Unlike thousands of post-9/11 veterans who have experienced fatal outcomes due to suicide, Pickering—after years of unsuccessful prescription drug use—found another way to deal with his PTSD. He began experimenting with marijuana about 10 years ago and since then has been helping other veterans.
Together, Sisley and Pickering launched the Battlefield Foundation, which provides emotional support, as well as important health and financial solutions, for vets.
Pickering outlined the foundation’s three-pronged approach to help veterans to the LA Weekly.
The first prong is emotional support in the way of sponsorship, popularized by Alcoholics Anonymous, for vets suffering from PTSD.
The second prong is medical support—offering non-opiate based relief through cannabis therapy.

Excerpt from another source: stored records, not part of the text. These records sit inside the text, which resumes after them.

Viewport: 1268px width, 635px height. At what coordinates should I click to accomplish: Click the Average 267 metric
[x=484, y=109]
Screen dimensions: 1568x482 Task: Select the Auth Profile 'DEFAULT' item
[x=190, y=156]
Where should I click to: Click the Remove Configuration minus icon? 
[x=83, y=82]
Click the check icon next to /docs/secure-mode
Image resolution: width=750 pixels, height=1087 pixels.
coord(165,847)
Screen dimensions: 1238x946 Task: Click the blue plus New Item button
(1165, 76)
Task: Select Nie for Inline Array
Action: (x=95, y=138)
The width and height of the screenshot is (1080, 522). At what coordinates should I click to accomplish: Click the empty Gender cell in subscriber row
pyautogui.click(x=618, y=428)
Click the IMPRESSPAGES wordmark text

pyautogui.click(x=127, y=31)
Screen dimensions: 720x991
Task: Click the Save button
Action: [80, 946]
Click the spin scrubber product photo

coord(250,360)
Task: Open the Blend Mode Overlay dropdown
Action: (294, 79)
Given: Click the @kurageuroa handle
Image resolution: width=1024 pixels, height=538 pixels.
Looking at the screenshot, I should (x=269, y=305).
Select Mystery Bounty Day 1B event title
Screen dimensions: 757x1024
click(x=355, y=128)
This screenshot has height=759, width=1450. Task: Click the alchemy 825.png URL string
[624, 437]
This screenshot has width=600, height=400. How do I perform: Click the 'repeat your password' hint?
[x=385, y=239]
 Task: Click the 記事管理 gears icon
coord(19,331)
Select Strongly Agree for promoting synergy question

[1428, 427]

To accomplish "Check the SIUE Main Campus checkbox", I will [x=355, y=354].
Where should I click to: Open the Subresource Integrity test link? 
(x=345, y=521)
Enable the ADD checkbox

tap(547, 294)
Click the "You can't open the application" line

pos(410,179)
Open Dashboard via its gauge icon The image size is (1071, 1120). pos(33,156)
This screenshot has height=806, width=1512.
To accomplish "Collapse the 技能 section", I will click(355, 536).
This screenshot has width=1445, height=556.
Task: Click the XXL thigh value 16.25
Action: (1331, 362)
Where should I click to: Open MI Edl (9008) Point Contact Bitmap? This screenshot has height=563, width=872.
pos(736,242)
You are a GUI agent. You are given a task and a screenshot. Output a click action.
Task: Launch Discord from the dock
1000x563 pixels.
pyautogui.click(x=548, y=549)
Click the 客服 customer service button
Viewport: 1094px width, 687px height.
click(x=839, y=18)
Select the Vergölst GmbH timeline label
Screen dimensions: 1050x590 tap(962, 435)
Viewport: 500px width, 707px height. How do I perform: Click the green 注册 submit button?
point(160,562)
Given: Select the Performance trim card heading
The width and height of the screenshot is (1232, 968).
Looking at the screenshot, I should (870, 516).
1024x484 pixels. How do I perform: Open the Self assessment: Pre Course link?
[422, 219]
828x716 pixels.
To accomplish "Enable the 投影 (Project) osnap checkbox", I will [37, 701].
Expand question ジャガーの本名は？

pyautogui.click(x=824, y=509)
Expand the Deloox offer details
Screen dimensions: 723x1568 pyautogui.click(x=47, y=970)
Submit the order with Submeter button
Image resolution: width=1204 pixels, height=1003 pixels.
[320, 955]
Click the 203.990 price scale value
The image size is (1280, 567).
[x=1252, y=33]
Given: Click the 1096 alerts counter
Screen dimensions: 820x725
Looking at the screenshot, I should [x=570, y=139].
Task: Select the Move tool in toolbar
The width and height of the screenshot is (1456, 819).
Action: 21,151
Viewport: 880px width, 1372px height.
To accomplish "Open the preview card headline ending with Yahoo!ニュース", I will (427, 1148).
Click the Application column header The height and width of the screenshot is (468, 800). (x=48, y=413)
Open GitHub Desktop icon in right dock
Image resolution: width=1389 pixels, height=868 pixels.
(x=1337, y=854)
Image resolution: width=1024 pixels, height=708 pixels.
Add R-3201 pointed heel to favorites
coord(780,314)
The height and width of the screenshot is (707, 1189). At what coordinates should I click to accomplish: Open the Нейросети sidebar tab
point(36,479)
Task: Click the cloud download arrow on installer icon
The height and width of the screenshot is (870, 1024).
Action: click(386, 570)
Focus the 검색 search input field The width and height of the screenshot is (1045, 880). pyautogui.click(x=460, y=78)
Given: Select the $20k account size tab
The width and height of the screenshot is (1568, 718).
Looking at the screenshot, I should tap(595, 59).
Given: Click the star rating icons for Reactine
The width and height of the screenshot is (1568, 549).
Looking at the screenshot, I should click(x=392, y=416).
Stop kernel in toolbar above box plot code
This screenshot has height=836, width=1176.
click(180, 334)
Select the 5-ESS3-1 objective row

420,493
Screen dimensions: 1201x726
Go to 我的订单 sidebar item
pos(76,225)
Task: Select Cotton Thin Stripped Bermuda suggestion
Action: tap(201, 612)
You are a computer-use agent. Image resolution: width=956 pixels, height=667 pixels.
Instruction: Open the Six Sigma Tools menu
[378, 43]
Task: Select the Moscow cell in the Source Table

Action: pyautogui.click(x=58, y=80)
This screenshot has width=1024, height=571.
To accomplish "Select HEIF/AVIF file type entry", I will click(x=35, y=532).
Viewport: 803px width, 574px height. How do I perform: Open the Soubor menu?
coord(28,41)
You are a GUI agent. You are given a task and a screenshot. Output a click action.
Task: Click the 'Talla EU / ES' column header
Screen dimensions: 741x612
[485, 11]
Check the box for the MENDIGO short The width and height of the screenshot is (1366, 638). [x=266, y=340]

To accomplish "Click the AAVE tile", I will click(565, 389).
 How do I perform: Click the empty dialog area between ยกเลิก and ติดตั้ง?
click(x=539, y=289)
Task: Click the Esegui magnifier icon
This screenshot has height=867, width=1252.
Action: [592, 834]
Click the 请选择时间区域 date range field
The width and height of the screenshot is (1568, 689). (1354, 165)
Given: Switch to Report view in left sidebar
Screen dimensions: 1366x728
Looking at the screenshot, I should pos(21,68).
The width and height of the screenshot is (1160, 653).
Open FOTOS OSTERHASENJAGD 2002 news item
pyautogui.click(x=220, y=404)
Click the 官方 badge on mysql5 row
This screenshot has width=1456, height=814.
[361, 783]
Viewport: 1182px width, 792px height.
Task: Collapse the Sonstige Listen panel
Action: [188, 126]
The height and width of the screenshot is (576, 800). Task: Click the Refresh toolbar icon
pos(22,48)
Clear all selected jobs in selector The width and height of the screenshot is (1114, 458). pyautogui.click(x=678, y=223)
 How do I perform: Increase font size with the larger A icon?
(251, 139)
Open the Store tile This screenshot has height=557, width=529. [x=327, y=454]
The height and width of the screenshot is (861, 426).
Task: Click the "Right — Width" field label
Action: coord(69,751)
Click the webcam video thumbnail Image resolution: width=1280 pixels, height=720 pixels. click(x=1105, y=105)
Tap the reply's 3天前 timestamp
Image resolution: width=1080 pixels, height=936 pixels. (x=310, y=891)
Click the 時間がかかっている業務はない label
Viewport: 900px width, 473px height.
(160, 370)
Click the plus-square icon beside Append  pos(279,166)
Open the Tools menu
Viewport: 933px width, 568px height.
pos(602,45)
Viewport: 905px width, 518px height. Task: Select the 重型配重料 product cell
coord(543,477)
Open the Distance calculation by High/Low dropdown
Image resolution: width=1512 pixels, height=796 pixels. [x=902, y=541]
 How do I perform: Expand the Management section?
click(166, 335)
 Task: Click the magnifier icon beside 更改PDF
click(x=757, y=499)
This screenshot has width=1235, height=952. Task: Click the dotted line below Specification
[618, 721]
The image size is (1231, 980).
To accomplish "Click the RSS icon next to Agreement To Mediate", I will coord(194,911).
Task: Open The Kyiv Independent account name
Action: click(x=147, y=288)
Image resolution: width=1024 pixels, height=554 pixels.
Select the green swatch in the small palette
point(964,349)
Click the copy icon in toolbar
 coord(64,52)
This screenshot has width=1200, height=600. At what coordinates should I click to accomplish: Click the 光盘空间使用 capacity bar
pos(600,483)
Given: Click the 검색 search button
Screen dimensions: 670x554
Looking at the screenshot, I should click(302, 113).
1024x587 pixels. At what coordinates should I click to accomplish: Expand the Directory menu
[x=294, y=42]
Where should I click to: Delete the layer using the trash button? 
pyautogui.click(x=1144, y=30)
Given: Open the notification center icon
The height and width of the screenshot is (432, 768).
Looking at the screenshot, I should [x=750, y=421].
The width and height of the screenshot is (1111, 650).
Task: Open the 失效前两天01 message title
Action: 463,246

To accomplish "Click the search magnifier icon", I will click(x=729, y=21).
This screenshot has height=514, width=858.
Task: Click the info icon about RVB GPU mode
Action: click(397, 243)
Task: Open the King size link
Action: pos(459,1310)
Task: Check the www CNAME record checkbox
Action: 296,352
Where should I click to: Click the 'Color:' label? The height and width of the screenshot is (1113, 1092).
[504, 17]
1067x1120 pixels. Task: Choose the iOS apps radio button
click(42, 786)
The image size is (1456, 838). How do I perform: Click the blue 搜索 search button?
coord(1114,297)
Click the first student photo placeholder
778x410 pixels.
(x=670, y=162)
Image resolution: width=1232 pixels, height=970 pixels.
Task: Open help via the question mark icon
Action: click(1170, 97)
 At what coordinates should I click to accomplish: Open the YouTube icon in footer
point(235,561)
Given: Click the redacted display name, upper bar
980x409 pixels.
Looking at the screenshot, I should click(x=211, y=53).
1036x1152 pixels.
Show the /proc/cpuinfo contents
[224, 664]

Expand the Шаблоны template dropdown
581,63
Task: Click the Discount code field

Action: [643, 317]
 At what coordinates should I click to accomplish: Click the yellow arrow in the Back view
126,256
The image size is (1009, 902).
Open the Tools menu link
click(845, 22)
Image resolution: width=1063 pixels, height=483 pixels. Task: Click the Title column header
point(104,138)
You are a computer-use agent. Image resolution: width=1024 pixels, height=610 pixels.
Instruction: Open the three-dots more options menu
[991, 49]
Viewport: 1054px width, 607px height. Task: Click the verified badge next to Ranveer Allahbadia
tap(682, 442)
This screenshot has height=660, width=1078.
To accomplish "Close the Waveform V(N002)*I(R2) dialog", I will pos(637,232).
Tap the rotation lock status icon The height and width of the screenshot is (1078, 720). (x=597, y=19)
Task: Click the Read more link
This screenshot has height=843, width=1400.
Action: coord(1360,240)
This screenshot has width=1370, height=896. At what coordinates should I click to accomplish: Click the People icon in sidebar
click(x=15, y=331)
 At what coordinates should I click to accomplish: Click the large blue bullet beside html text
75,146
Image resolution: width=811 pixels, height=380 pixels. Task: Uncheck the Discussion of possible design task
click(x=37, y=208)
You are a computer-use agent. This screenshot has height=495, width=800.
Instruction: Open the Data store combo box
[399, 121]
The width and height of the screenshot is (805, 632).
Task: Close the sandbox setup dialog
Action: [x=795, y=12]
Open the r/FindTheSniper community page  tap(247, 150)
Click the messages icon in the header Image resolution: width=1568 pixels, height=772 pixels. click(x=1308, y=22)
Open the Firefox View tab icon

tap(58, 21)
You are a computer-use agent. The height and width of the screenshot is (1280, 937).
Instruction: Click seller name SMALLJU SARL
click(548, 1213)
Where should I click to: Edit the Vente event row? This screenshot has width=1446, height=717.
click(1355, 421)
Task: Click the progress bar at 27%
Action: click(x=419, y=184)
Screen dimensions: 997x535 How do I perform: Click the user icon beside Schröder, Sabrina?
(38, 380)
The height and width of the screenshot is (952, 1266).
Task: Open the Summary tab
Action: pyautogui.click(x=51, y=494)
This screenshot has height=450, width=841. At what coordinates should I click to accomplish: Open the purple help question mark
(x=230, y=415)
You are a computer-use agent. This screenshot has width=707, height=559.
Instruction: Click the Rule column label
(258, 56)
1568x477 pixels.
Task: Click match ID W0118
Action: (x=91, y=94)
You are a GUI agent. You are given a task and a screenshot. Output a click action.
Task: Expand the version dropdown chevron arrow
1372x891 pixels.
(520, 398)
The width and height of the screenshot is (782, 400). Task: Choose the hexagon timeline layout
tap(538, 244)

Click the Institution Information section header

This is where Sisley comes in: She and her colleagues at the Multidisciplinary Association for Psychedelic Studies (MAPS) received a grant from the government nearly two years ago to study cannabis as a treatment for veterans with PTSD.
Because of the notoriously low-quality weed provided by the government and grown at the University of Mississippi—the only facility approved by the National Institute on Drug Abuse (NIDA)—Pickering and Sisley applied for their own license to grow, but are still waiting.
Under the medical approach, primary goals include funding and raising money for clinical trials.
To that end, the Battlefield Foundation will have a for-profit brand that will invest profits back into the foundation for the research Sisley is overseeing.
Trials are definitely needed, says Sisley, even though veterans already understand that marijuana can help treat their PTSD.
“Some vets will say, ‘I don’t need your study, I already know it helps,’ but we need controlled trials and access to objective information, not just anecdotal reports,” Sisley explained. “That will help the veteran community more than anything.”
In that medical tests can cost millions, initially, veterans with access to medical marijuana under California law can report back to Sisley and her team about how marijuana works for them.
“The medical prong is all about the clinical trials; we’re developing a database that can be published,” said Sisley.
The third prong is economic assistance. The plan is to find veterans jobs in the marijuana industry or place them in positions at Pickering’s own farming facilities.
Pickering’s idea, he told Stars and Stripes, deals with crews of veterans working together for $20 an hour trimming marijuana buds for consumption.
“Vets are coming back from war, and now they have a war here in America to fight,” he said. “The enemy is suicide and an opioid epidemic, and these guys are getting healed in the very industry that’s eliminating that.”
Pickering added that military vets could go a step beyond and start their own profitable companies.
“This is medicine, and I want it to be treated as medicine and given to the masses,” Pickering said. “All I can say is, ‘Look at my life then, look at my life now.’ I want to make [cannabis] an option for all veterans, for all people, not just veterans. Sue [Sisley] is trying to give us that definitive scientific argument.”